Data extracted from a collection:
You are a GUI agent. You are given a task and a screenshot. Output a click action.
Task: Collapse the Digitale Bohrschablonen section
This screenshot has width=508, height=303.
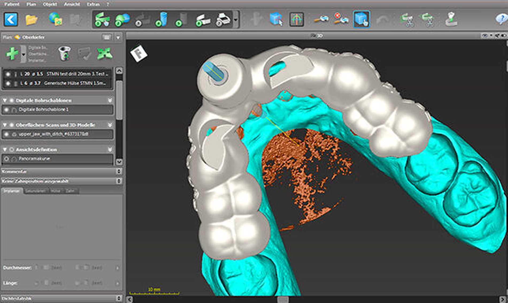(5, 100)
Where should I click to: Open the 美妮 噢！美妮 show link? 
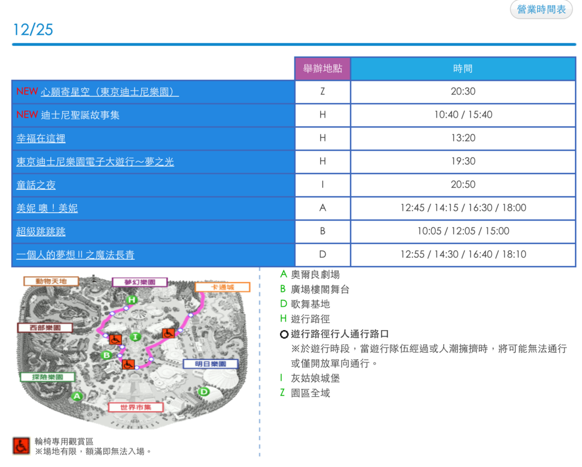pos(47,208)
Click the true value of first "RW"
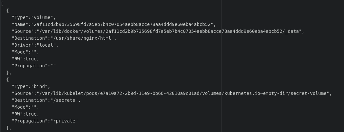This screenshot has width=344, height=132. [31, 59]
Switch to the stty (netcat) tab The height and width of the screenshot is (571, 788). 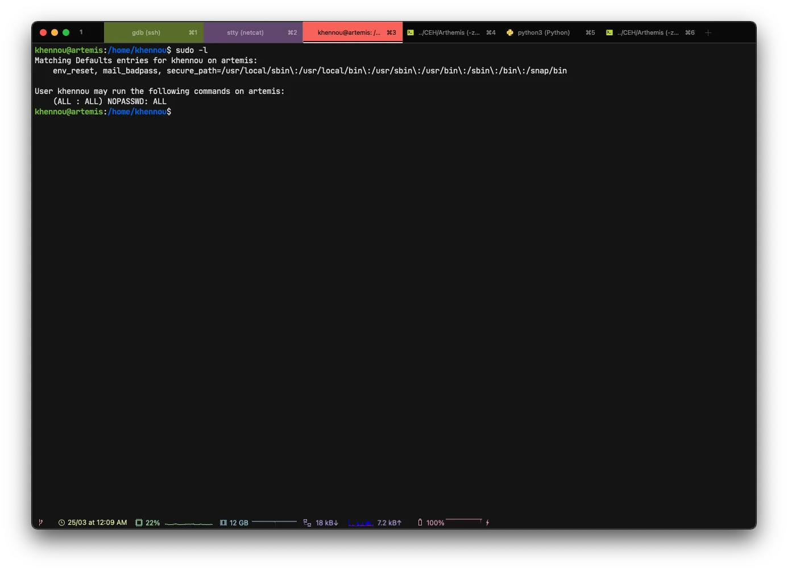pyautogui.click(x=246, y=33)
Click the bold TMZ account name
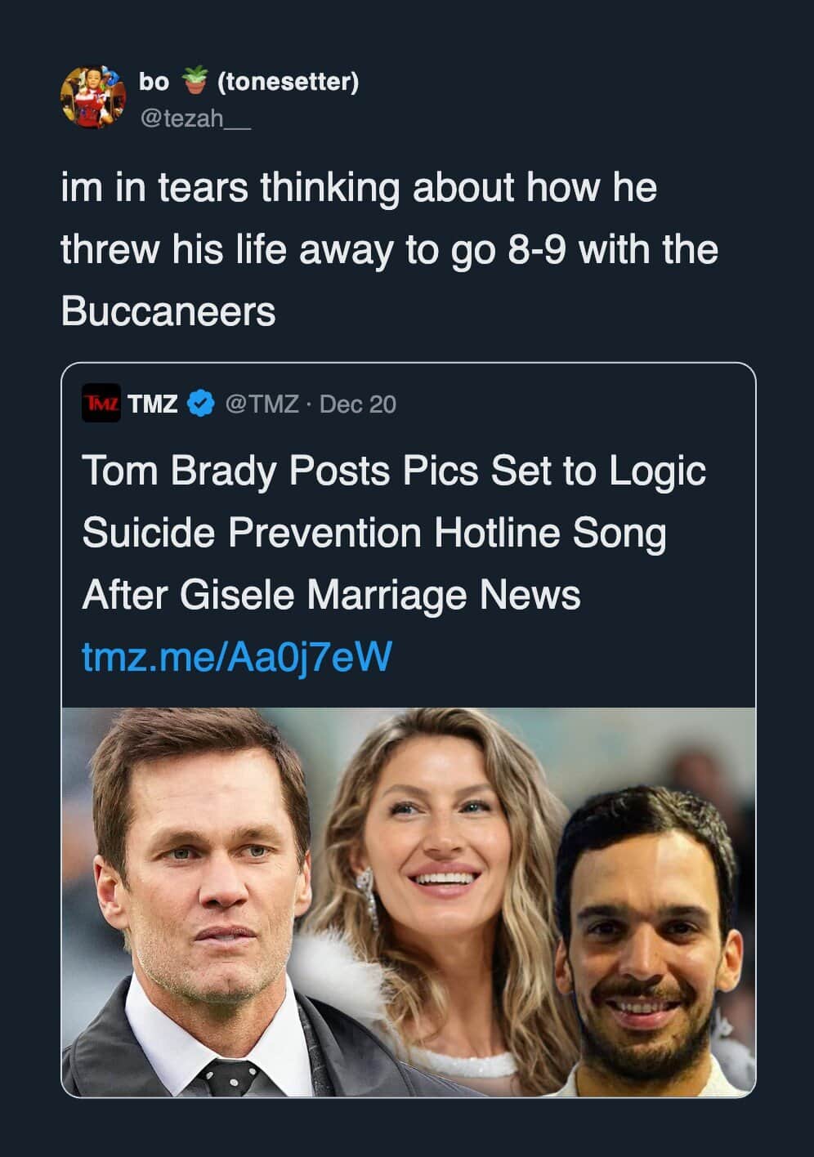 coord(153,404)
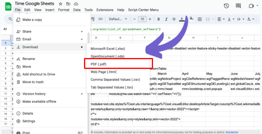The image size is (262, 134).
Task: Toggle strikethrough formatting
Action: point(174,19)
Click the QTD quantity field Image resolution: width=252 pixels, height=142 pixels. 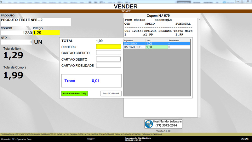(16, 42)
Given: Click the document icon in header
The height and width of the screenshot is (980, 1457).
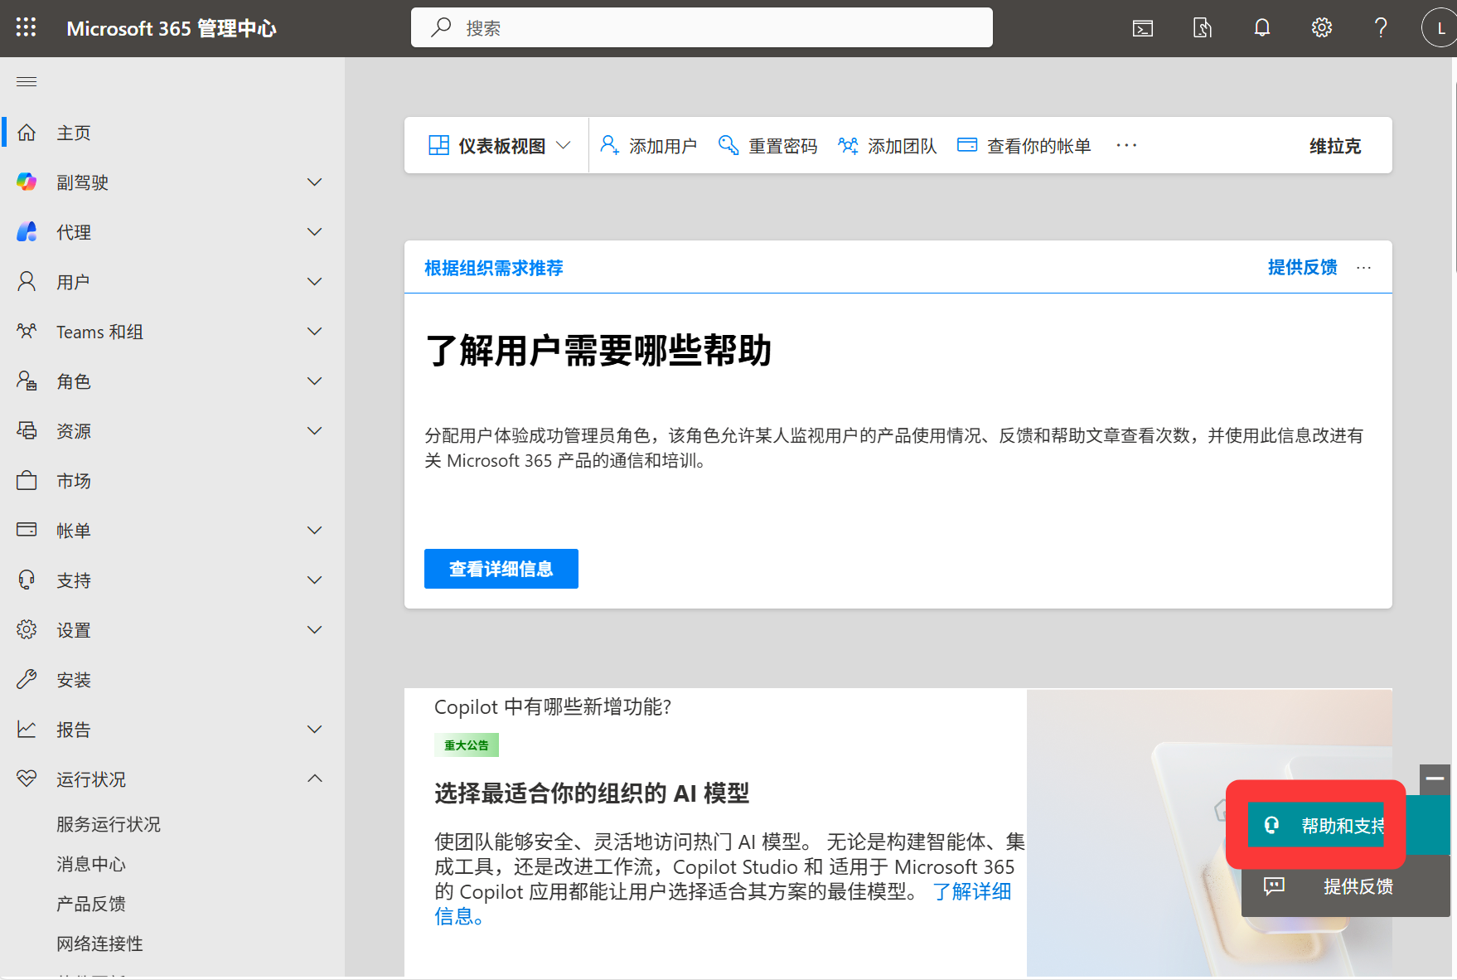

→ **Directions**:
Reproduce exactly, without any picture, the lines from the one bearing "Given: Click the document icon in header" to the last line of the records above.

→ **Response below**:
Given: Click the document icon in header
The height and width of the screenshot is (980, 1457).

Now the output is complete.